Interest rates are at a 300-year low and don’t look likely to go up anytime soon, but that is not much use if you can’t get a loan. The lenders are demanding huge deposits – at least 20% of the purchase price of the property, and more like 40% if you want to get a decent rate of interest. With the average house price now £232,000, that means getting together a deposit of £46,000 – a struggle on most wages, particularly when there are student loans to pay back as well.
In response, the coalition has come up with a scheme to help. On Monday, it announced that the government will guarantee part of the mortgage for first-time buyers, so that the banks can offer 95% loans. Should there be a loss on the loan, the government will be responsible for part of it. It is, in effect, a subsidy. And the poor history of subsidised mortgage lending is well known.
In the Great Depression of the 1930s, the Roosevelt administration created the Federal National Mortgage Association, known as Fannie Mae, to help local banks make more mortgages available, and so increase the supply of affordable housing. Over the decades that followed, the US government got more and more involved in ‘guaranteeing’ mortgage finance for the banks. Fannie Mae was joined by Freddie Mac in the 1970s, as the US government tried to make mortgage loans available to everyone, regardless of whether they could afford them. As state-back entities, they encouraged lenders to view mortgages as if they were as safe as government bonds.
The result? Disaster. There were many causes of the sub-prime mortgage bubble in America, including greedy bankers and gullible home owners, but the determination of the government to widen homeownership, and to subsidise mortgages to help achieve that, was clearly one of them.
Admittedly, the UK scheme does not go as far as that. There are restrictions. The loans are limited to first-time buyers, and the government’s potential loss will be restricted to the 5.5% stake they guarantee. The trouble is, bad ideas always start small and then they grow and grow. It will be hard to draw the line at first-time buyers. What happens to people who buy a property on a state-backed mortgage and then need to move, or need a bigger house when they have children? They will need another subsidised loan. In a few years, we’ll be hearing complaints about how the scheme restricts labour mobility and stops people from starting families. It will be extended to everyone. After that, why stop at 5.5%? In time, the government will end up under-writing the entire mortgage industry.
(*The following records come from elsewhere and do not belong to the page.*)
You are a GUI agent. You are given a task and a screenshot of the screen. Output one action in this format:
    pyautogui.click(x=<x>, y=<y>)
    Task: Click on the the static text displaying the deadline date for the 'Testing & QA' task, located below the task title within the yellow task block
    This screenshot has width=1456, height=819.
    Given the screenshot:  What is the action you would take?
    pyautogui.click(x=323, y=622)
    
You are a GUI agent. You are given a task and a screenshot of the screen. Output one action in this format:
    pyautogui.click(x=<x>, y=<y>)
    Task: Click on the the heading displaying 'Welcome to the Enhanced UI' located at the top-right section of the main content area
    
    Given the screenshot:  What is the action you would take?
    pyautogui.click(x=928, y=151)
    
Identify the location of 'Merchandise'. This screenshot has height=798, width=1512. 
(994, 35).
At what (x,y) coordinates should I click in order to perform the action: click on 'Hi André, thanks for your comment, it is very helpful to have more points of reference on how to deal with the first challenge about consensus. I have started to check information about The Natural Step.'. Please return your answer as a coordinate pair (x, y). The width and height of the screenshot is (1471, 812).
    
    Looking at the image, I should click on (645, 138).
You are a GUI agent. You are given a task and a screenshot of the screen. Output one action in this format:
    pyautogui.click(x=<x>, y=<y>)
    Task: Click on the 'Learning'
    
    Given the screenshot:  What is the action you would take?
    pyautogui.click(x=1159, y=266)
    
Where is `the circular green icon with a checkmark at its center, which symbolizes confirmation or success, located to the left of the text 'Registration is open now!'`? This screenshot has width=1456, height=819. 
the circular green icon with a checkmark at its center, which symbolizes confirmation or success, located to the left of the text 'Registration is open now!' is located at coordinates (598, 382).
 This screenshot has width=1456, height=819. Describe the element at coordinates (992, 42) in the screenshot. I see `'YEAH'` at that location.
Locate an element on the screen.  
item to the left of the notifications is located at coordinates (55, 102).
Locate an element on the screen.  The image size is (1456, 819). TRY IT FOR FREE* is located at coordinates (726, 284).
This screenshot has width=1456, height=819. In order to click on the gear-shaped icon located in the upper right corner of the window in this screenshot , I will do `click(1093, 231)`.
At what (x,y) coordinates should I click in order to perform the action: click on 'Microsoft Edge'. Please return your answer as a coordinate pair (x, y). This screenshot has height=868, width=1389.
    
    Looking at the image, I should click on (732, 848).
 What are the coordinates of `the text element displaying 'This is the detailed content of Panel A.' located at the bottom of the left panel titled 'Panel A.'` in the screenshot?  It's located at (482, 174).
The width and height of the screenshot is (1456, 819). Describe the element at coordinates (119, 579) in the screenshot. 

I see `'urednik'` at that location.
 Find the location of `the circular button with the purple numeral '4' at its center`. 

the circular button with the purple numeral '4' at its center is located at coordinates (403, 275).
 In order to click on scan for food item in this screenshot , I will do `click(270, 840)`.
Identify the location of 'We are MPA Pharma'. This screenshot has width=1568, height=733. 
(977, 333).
That, surely, is a mistake. There is a reason why lenders are now reluctant to offer mortgages to many twentysomethings. The jobs market is too insecure and their earnings prospects too poor to make many of them a reasonable risk. And there is a reason for demanding a 20% deposit. House prices still look high in the UK, even if rapid inflation is starting to bring them down in real terms. They could easily fall by 10%, or perhaps 20%, in the next few years, particularly if the Bank of England has to start raising interest rates to control inflation. Lenders need a substantial amount of equity in a property to make sure they are protected.
There are many things the government could do to make property more affordable. Relaxing planning rules to allow more house building would increase supply and lower prices. It could open up more competition in the mortgage market – or it could lower taxes so that people keep more of their wages. If houses were cheaper and people had more money, then affordability wouldn’t be such a problem.
But, in the end, if people can’t really afford a house then it is better not to subsidise them. A distorted market is always dangerous. Britain has just taken the first step towards its own sub-prime crisis – and that is the last thing we need.